On the appropriateness of "Anachronistic"

Patents are anachronistic as a tool of government intervention in much the same way that dunking would be an anachronistic punishment for filesharing.

A 20 year blanket monopoly on all use of a particular invention, where “invention” is quite broadly defined, with no attempt to judge the social value of granting such a monopoly or the appropriate monopoly term to grant in each case. These are simply not modern tools.

Right before the supreme court handed down the Bilski decision, Eben Moglen gave a speech summarizing the historical reasons for patent law and explaining how patents, as an instrument of government intervention in the economy, are lacking any of the modern structures and controls we expect, like a process for weighing the costs and benefits of such an intervention.

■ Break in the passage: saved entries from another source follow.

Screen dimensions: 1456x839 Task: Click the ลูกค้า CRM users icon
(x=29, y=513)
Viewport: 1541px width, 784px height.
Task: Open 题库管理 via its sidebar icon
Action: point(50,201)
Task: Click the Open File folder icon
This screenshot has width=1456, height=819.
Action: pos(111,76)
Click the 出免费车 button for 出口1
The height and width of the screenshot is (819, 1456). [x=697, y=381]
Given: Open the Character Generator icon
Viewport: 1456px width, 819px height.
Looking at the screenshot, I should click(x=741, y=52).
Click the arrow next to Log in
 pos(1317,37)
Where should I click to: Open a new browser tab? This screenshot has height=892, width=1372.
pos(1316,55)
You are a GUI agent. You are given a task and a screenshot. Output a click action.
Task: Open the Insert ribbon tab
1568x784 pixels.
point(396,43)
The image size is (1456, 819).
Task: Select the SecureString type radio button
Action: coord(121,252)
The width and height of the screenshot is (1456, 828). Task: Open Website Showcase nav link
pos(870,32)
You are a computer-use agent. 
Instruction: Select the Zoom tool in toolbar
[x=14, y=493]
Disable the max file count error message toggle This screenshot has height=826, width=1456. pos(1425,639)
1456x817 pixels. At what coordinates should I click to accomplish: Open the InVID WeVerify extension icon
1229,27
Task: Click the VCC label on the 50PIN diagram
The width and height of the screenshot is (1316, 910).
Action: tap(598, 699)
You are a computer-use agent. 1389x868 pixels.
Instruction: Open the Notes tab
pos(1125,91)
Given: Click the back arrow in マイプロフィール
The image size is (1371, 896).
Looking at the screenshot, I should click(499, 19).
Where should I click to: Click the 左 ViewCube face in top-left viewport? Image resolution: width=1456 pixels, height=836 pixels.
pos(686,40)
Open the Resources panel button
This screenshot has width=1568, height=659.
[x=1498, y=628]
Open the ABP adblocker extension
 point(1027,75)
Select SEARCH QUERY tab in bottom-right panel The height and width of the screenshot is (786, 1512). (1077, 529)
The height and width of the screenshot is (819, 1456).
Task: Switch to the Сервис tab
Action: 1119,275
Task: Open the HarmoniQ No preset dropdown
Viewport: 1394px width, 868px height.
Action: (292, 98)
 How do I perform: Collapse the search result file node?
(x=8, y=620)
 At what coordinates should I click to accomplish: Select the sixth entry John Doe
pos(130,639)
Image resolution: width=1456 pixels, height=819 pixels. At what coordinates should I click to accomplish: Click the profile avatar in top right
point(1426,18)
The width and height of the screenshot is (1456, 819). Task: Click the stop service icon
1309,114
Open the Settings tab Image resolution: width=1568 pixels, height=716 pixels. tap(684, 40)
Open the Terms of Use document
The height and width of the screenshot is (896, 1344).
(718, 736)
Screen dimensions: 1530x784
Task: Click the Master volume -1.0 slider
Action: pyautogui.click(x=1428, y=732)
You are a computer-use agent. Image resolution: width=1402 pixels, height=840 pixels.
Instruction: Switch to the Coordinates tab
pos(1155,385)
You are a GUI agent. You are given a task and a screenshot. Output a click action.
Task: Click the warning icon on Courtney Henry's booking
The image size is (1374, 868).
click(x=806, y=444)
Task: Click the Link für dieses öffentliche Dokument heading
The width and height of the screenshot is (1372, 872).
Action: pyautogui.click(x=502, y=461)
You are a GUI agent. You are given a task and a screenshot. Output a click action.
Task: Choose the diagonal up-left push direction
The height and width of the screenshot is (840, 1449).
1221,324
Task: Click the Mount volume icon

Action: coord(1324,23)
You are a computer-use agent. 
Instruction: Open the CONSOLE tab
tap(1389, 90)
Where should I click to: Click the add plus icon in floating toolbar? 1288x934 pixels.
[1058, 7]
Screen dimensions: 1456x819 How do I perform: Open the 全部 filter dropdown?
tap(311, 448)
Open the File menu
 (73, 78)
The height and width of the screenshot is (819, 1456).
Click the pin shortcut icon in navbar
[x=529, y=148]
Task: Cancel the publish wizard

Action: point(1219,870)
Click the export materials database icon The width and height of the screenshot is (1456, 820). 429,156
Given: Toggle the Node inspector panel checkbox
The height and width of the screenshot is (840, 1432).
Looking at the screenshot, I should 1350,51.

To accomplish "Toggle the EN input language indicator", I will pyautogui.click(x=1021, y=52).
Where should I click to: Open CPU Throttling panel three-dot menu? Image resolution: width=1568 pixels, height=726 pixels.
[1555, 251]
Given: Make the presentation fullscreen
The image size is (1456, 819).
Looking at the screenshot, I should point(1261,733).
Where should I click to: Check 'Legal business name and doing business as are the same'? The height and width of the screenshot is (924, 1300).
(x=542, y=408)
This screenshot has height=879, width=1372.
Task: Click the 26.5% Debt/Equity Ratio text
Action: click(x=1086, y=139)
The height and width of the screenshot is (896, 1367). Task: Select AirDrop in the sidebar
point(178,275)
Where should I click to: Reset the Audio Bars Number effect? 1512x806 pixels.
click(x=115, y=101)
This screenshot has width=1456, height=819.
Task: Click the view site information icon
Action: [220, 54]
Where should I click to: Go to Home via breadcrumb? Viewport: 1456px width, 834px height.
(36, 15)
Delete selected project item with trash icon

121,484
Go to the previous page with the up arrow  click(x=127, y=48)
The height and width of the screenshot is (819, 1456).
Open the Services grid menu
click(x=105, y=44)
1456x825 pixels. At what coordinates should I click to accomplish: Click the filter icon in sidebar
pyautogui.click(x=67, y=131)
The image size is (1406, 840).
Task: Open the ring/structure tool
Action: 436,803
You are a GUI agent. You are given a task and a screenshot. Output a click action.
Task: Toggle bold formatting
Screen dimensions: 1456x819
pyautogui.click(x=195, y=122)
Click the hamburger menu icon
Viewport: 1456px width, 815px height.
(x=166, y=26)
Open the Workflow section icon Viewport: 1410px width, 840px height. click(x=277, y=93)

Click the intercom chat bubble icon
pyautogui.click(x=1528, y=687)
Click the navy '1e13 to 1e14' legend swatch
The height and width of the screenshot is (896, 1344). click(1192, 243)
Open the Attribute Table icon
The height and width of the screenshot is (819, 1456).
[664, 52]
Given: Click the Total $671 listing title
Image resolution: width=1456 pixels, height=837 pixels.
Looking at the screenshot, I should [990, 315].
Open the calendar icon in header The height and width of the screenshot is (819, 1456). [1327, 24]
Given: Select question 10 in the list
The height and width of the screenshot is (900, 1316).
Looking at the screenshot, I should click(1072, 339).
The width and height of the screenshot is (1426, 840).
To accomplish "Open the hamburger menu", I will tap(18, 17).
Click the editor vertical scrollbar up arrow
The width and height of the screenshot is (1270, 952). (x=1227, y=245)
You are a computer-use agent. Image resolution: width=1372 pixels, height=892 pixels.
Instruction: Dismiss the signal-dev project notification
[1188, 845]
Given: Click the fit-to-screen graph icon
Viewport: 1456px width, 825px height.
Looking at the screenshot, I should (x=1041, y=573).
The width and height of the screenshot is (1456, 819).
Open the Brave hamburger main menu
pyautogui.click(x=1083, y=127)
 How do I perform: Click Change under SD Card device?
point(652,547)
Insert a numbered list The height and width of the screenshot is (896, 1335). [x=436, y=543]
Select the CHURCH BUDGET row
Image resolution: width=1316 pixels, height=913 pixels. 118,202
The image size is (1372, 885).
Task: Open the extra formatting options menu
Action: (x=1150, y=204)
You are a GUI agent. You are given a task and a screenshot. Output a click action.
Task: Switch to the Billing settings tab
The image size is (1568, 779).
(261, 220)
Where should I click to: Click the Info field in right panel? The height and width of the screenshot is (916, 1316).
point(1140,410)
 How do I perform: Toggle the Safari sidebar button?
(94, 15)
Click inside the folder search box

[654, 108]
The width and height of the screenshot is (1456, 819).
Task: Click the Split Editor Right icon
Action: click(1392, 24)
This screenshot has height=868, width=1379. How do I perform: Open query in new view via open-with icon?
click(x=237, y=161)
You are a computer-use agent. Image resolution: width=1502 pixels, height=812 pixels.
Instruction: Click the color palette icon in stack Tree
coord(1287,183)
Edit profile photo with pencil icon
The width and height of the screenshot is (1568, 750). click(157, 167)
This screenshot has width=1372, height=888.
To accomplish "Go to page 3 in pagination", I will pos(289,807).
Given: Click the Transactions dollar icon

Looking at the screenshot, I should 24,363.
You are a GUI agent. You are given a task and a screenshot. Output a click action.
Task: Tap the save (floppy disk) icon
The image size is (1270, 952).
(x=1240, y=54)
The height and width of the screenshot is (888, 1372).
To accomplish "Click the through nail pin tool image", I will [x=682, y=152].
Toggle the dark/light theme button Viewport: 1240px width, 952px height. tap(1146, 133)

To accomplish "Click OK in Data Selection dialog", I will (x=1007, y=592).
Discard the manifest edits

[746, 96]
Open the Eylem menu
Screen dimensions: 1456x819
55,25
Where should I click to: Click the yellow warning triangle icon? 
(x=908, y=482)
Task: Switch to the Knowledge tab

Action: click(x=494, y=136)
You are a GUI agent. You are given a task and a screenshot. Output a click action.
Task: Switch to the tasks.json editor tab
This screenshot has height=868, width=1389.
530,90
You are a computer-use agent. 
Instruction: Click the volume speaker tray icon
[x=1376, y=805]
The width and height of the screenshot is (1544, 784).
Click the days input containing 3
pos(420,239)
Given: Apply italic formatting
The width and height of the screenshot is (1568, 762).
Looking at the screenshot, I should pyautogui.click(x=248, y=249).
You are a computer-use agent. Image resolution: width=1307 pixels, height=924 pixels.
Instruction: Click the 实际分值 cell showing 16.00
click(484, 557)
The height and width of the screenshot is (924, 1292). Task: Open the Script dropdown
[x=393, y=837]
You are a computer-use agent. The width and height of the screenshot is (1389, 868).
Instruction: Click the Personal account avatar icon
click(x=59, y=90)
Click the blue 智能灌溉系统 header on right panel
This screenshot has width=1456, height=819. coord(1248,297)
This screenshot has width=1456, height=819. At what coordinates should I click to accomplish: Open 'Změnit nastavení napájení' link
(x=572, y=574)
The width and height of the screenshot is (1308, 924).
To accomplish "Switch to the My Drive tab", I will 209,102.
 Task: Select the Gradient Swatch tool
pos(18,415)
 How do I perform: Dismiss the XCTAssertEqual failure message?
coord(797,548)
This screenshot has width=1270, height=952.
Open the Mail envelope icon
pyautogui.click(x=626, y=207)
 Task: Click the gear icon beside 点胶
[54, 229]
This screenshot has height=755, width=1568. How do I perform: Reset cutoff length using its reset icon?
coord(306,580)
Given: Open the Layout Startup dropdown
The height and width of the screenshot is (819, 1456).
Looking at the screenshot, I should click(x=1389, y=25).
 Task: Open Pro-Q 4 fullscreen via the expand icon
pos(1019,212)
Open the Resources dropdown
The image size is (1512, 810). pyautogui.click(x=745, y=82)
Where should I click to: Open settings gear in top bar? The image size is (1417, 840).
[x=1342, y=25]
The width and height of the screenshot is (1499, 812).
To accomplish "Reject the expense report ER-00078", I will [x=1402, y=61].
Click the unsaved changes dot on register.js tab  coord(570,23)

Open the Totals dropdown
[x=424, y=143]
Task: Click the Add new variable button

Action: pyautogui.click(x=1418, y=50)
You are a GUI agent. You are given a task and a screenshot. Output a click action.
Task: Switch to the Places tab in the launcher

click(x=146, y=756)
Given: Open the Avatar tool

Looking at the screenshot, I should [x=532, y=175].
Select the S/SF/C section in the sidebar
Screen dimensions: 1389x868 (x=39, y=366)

A full transcript of the speech is available here:

patent litigation (user link) says:

It’s certainly true that our patent system needs updating — for instance, the traditional, one-size-fits-all patent with the same terms and types of protection for widely varying inventions no longer makes too much sense, and it may be time to start discussing a multi-tiered patent system that allows for more flexibility. But that doesn’t mean that the patent system is completely worthless and should be discarded altogether.